TimesAreHard55332 · 06/05/2026 07:54

She delays and delays, my dad will huff and shout that I'm "rushing", I'll get the silent treatment later, it's just awkward as fuck. 90% of the time the pram is not where I left it so I have to ask where it is and that starts a whole thing, so I can't sneak out lol.

It's all very, very daft. They have a very rigid routine and trying to do anything outside of that makes them anxious and eventually angry.

We had a screaming argument because I took my toddler out for a day trip. I hadn't informed them the night before of the plans (I was literally seeing a friend across London), my dad was stressing about where I'll park, my mum started banging things in the kitchen because child will not have food etc. I had already sorted the car, made and packed the food, the parking, the child, absolutely everything (as is normal!!).

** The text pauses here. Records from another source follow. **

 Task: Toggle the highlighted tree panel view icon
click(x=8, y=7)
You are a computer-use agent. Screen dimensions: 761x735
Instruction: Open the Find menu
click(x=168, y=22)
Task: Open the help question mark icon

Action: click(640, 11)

They just can't understand I'm capable of it!! Which tbf was the same when I was a child. When I graduated uni (a very good one!), my dad said at my ceremony that he never thought I would even get accepted to any university, thank god he'd saved some money. I was like eh? I had all As and had been one of the top students in my class since I was 11!

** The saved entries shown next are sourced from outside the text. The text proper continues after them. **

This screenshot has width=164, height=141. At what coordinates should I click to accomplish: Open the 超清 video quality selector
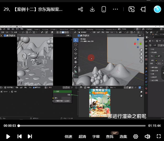click(82, 137)

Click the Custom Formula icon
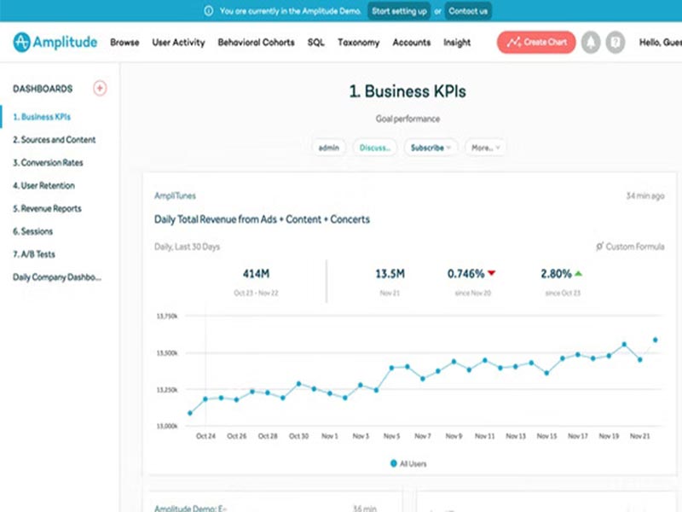601,246
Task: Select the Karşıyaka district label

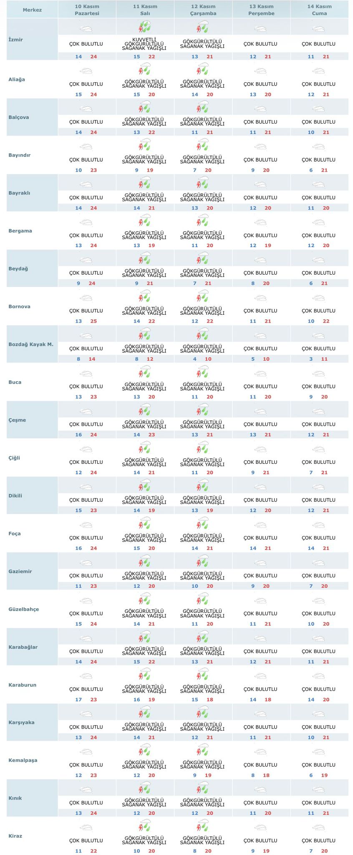Action: pos(22,722)
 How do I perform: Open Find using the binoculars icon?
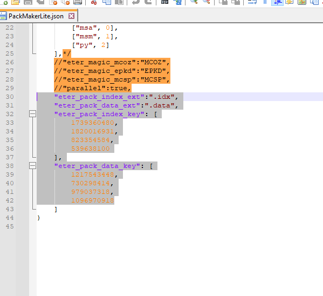164,2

Edited to say I'm 38! With a career and my own flat (tenants moving out end of year which is why staying with my parents seemed like a good idea after leaving exH's home)

Edited

This sounds unbearable OP. Do uou work? I dont think i would ladt until November.

It's almost abusive, hiding the pram, shouting at you and then sulking and silent treatment- in fact if it was a partner pulling that shit then I'd say it was.

I'd get out sooner if you can. It's not good for you child to be around this, nor you!

DierdreDaphne · 06/05/2026 08:13

Wow they sound ultra controlling to the point of abusive. Your dad's comment at your graduation 😮.

Honestly OP it sounds like you have been conditioned by a lifetime of their weird behaviour to accept this but it's insane. Was your ex this controlling?

I think they might well kick off and sulk, and indeed try to stop you leaving. But you have to do it anyway.

I realise I have not given you any advice as to how to make this move less unpleasant but I will say - your parents really have not taken you in out of pure parental selflessness. The way I see it they are thriving on having you and now your dc too back under their control, but at your expense.

So try not to take on the guilt they want you to feel. It's theirs.

JuliettaCaeser · 06/05/2026 08:16

God I felt stressed just reading that.

Lived with parents with toddler for a few months between houses when rental fell through it was awful. Awful. And my parents are lovely. The dynamic did not work. How those multi generational families manage I do not know.

Screamingabdabz · 06/05/2026 08:16

They sound just like my parents. Stuck in their routines and they can’t get their head around the fact that you’re an adult with agency. Don’t worry about moving out - they won’t be hurt, I guarantee they will be as relieved as you are.

StopFeckingSnoring · 06/05/2026 08:26

You need to have a calm, honest conversation. I get that feels very difficult, but if you don’t you run the risk of saying it all anyway in a row which would be much more damaging. Say it, find a short term let if you can afford it. Good luck.

SpryCat · 06/05/2026 08:33

Your parents sound batshit crazy! This is not a healthy environment to live in as you are literally fighting for your right to make any decisions with them actively blocking you.
The trouble you foresee with moving out now is exactly the same as how they will react when your tenants move out in November. So you can carry on living with parents now and delay facing it now until November or get it over sooner.
You must be a very determined woman to have escaped their clutches to go to Uni and become independent many years ago!

Blodwynne · 06/05/2026 08:36

You don't. You do what you need to do. They have each other they will get over it.

SunnyAfternoonToday · 06/05/2026 08:38

Is there any chance that your 'tenants' can move out sooner? If not. can you rent for six months? The life you're describing is so unhealthy both for you and your DC. If you left home once before to go to uni and had an independent life where you bought your own flat you can do it again!

Owly11 · 06/05/2026 08:39

I'm pretty sure they will be as delighted as you are when you leave. Just get on with it.